Either way, I remain happy to contribute, support and help steer where I can. Velora has strong foundations, thoughtful contributors, and real protocol capabilities. If we stay aligned with our principles and continue to value open, decentralized participation, I’m confident we’ll stand out in this space.

Bring it to snapshot !

4 Likes

I read this proposal slowly, not because it is complex, but because decisions like this change the shape of a DAO in very real ways. From a legal and governance standpoint, this is not an easy proposal, but it is an honest one. It acknowledges financial reality without pretending that the tradeoffs do not hurt.

What stands out to me is the clarity of intent. This is framed as cost alignment, not a quiet shift of power, and that distinction matters. Pausing compensation while preserving participation rights is a meaningful safeguard. It tells the community that governance is not being taken away, only that the DAO can no longer afford to pay for every layer of structure it built during better times. From a legal perspective, that separation between rights and compensation is important for legitimacy and for trust.

The decision to discontinue the PIP-69 treasury management role also feels grounded in current conditions. Discretionary treasury mandates make sense when there is room to maneuver and take calculated risks. When revenue is tight, preserving capital and reducing moving parts becomes the safer choice. What I appreciate here is that the proposal clearly states that treasury control stays with the DAO and that any future management structure must return to governance. That clarity avoids ambiguity, which is often where disputes begin.

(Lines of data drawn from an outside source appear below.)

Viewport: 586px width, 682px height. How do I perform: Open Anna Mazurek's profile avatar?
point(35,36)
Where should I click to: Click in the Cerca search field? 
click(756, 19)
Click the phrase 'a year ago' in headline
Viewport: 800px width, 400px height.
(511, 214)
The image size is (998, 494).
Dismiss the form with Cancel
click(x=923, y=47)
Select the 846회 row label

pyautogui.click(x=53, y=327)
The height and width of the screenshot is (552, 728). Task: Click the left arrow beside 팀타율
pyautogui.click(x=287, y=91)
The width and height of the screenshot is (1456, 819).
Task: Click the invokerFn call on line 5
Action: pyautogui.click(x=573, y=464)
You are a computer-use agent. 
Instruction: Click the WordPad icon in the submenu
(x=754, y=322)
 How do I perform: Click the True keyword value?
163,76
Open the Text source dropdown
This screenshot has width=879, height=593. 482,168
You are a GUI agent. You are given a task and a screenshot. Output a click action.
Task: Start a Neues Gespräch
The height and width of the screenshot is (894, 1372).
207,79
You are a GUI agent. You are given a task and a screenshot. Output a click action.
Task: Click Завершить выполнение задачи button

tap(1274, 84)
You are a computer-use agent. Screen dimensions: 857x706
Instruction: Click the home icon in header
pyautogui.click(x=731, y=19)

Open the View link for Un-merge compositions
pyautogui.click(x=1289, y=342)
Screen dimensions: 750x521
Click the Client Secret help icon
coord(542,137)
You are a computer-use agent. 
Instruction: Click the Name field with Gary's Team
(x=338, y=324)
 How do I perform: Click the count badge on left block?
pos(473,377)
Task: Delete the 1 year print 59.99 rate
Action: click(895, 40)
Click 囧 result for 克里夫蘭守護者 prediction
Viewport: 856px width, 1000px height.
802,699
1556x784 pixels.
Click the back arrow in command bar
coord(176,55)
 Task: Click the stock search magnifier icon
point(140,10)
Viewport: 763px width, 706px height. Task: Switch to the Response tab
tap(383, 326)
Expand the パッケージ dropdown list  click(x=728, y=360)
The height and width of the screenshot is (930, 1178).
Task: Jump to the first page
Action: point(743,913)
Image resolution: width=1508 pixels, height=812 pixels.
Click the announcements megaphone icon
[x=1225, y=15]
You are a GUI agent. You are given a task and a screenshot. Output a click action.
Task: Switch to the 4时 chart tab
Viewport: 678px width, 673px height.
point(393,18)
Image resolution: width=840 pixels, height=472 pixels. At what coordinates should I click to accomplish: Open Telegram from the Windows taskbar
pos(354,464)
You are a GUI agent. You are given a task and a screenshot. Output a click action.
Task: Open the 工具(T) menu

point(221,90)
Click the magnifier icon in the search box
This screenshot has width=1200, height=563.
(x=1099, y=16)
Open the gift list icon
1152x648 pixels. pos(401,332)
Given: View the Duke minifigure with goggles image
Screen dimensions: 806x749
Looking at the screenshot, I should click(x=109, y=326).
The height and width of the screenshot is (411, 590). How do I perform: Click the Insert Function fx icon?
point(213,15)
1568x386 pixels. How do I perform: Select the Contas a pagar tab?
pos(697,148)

I also want to acknowledge the human side of this. SeedGov, delegates, and treasury managers did real work when the DAO needed them. Saying that those roles are no longer affordable is not a judgment on their value, but on timing and capacity. As a lawyer, I often see organizations fail because they wait too long to make hard calls. This proposal does not do that. It chooses protocol survival over comfort, which is never popular but often necessary.

My main point of caution is around operational concentration. Expanding the Laita Labs mandate to absorb basic governance coordination increases responsibility in one place, even if authority remains with the DAO. I think this can work, but only if reporting stays frequent, plain, and transparent, especially during this transition period. Trust will depend less on structure and more on communication.

Overall, I see this as a defensive move done with restraint. It preserves flexibility, keeps governance rights intact, and buys the DAO time to ship product improvements that could actually change the revenue picture. I do not think anyone celebrates proposals like this, but I do think they are sometimes the difference between a protocol that survives a downturn and one that slowly bleeds out.

I appreciate the straightforwardness of this proposal and the willingness to name reality as it is. That honesty is, in itself, a form of good governance

1 Like

Thanks everyone for these fruitful feedbacks and insightful discussions!

The proposal is now live on Snapshot

I agree with the general observation: costs have to be lowered in tough times.
I wouldn’t worry as much about community and delegates engagement, I think it comes and goes as the ecosystem evolves, when the ecosystem sees a regain of interest the DAO and delegates will manifest themselves again.
As stated above, the focus should be on making velora profitable, when a protocol is profitable there is no emergency, the product can be developed and maybe investors can be paid a regular income flux. I am no expert and will probably ask for clarification on this but I believe velora is still earning money. We should focus on allowing the protocol to go through this hard time, the future is bright.